In "Written in Blood: AIDS Prevention and the Politics of Failure in France" Michael Bosia (St. Michael’s College) examines the French government’s slow response to the growing HIV epidemic in the 1980s. By failing to secure the national blood supply quickly enough, laboring under misconceptions regarding HIV/AIDS, and privileging market-based models over public health at a time when state action was crucial, Bosia concludes the French government was unable to translate its high level of state capacity into meaningful action in the short run. As a result, early French prevention policies were a failure—a notable and instructive outcome for an advanced industrial society.

Patricia Siplon and Jamila Headley (St. Michael’s College) employ a different approach and context for examining state action in their contribution entitled "Roadblocks to the Road to Treatment: Lessons from Barbados and Brazil." The authors focus on the importance of civil societal mobilization—in widely differing national contexts such as Barbados and Brazil—in spurring and supporting state action regarding access to treatment for HIV/AIDS victims. They conclude the key factors in enabling effective treatment access in both countries were (a) sufficient political will and (b) the recognition of health care as a human right. What most clearly differentiates the two cases has been the relative engagement of civil society, and especially of people living with HIV/AIDS themselves, in enforcing these factors.
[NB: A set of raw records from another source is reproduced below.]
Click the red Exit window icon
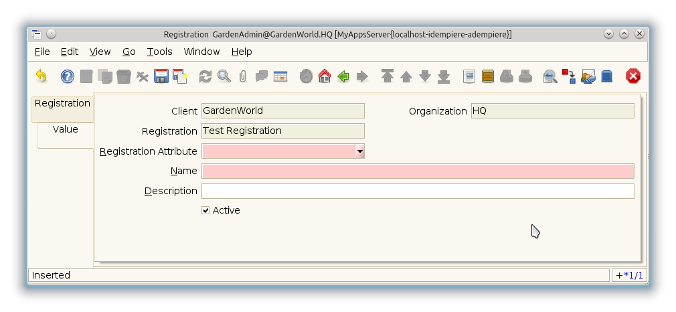676x312 pixels. [632, 76]
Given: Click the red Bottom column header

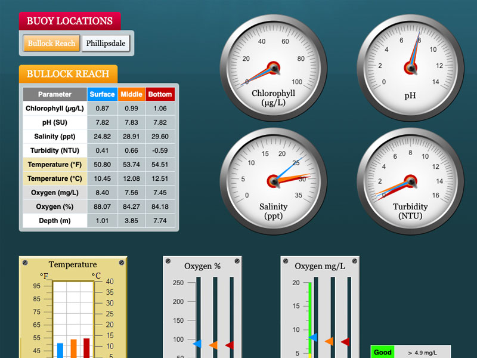Looking at the screenshot, I should pos(160,94).
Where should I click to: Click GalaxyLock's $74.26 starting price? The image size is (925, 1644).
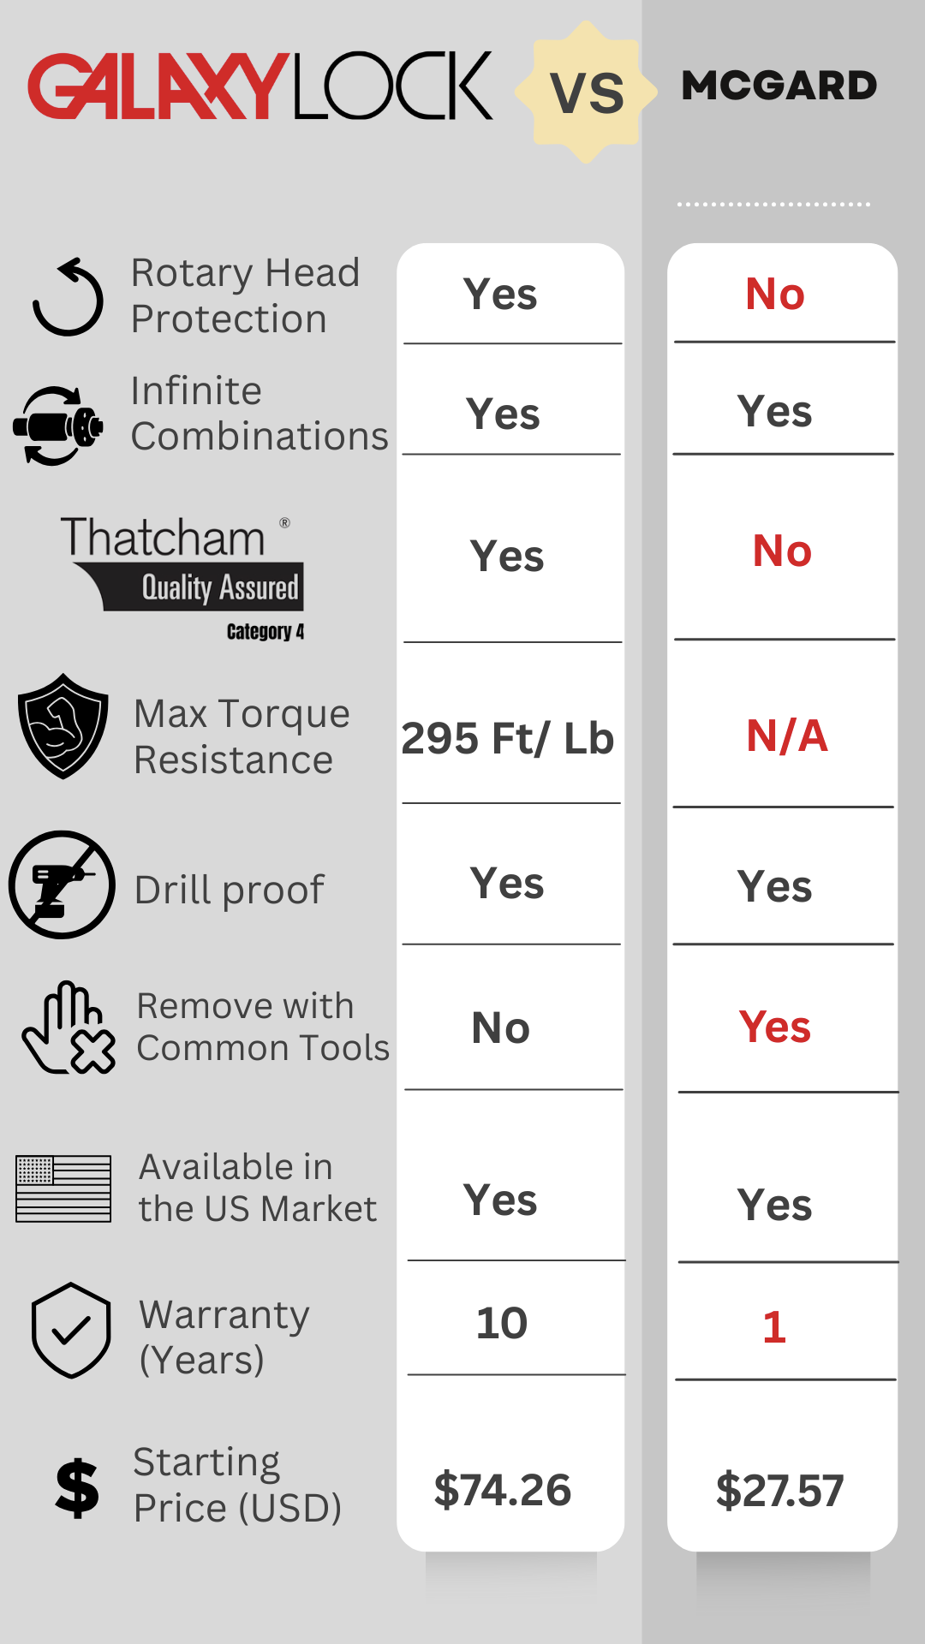(503, 1490)
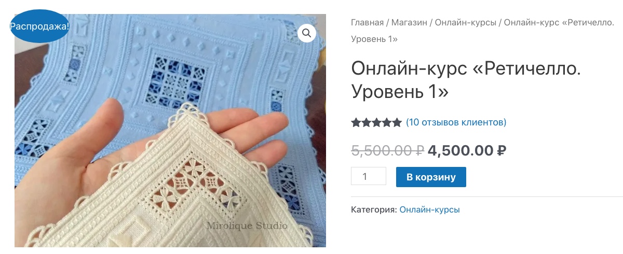The height and width of the screenshot is (254, 623).
Task: Click the fifth star of the rating
Action: pyautogui.click(x=397, y=123)
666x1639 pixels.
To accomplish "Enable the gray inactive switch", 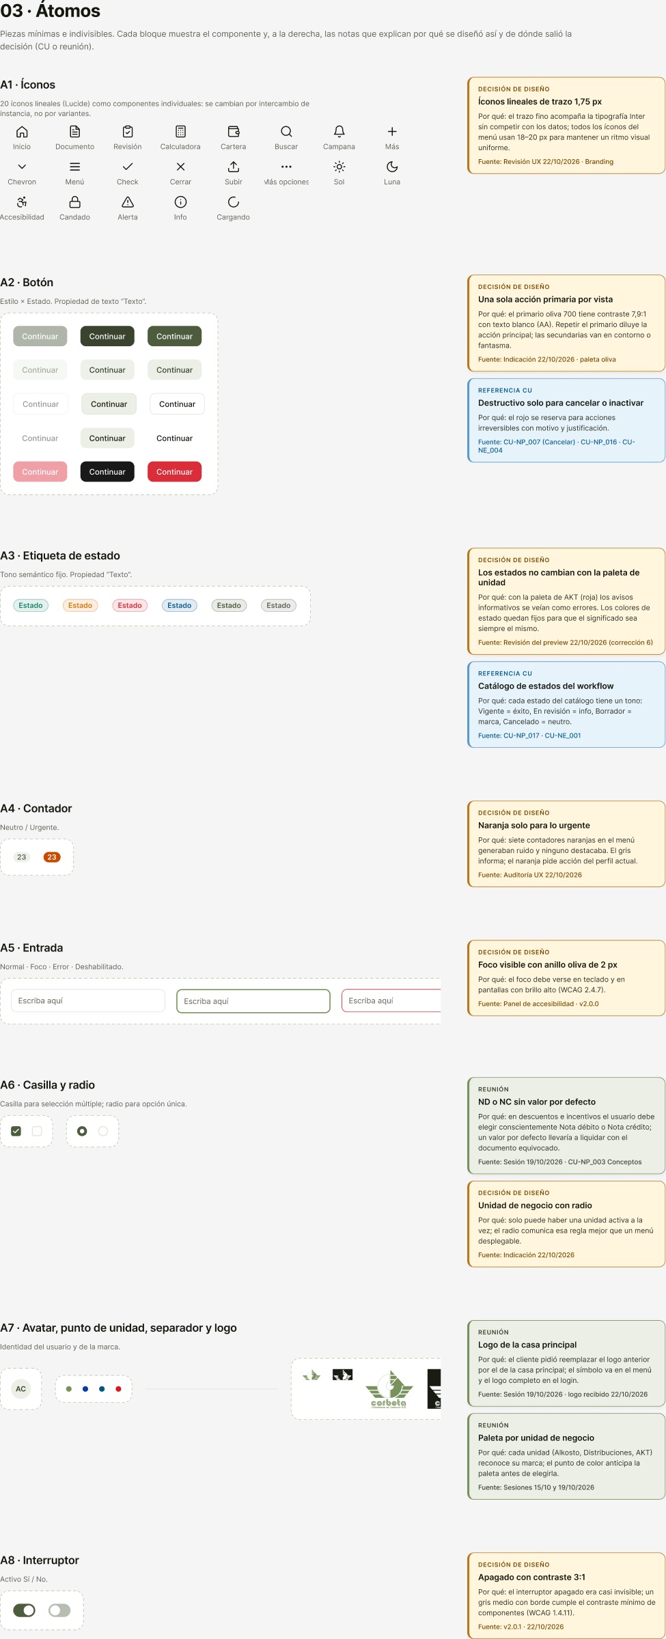I will click(x=59, y=1610).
Linkages between the state and civil society are also emphasized in Krista Johnson’s article "Framing AIDS Mobilization and Human Rights in Post-apartheid South Africa," which sheds light on the way activists frame messages and tailor their approaches to contest state and business interests. Johnson (Agnes Scott College) examines how South African activists effectively deployed the rights enshrined in the post-apartheid constitution to develop an approach that to counter state and corporate interests. She points to the resulting adversarial relationship that in turn has hindered an effective response to the pandemic in South Africa, where prevalence rates of HIV/AIDS exceed 20% of the population.

The final article, "Rejection as Freedom" HIV/AIDS Organizations and Identity" by Meredith Weiss (East-West Center), considers civil societal mobilization in the absence of state engagement in Singapore and Malaysia. In both countries civil society is highly controlled and the lack of state action regarding the pandemic created new "free spaces" for HIV/AIDS organizations to mobilize and foster new identities and networks among the highest-risk communities such as the gay population and sex workers.

The themes considered in this symposium represent only some of the ways in which the social science of HIV/AIDS can be approached. All four articles provide greater insight into crucial dynamics in the politics of HIV/AIDS such as mobilization and marginalization of different groups from a range of analytical perspectives—global, local, state, grassroots, activist, and that of beneficiaries. The significance of the new research found here, Densham observes, also lies in the fact that it brings together a remarkable group of scholars to help illuminate "the diverse and lasting impact that HIV/AIDS has had, not only on the health and wellbeing of so many world citizens, but also on relationships between states and citizens and among corporations, governments, and civil society."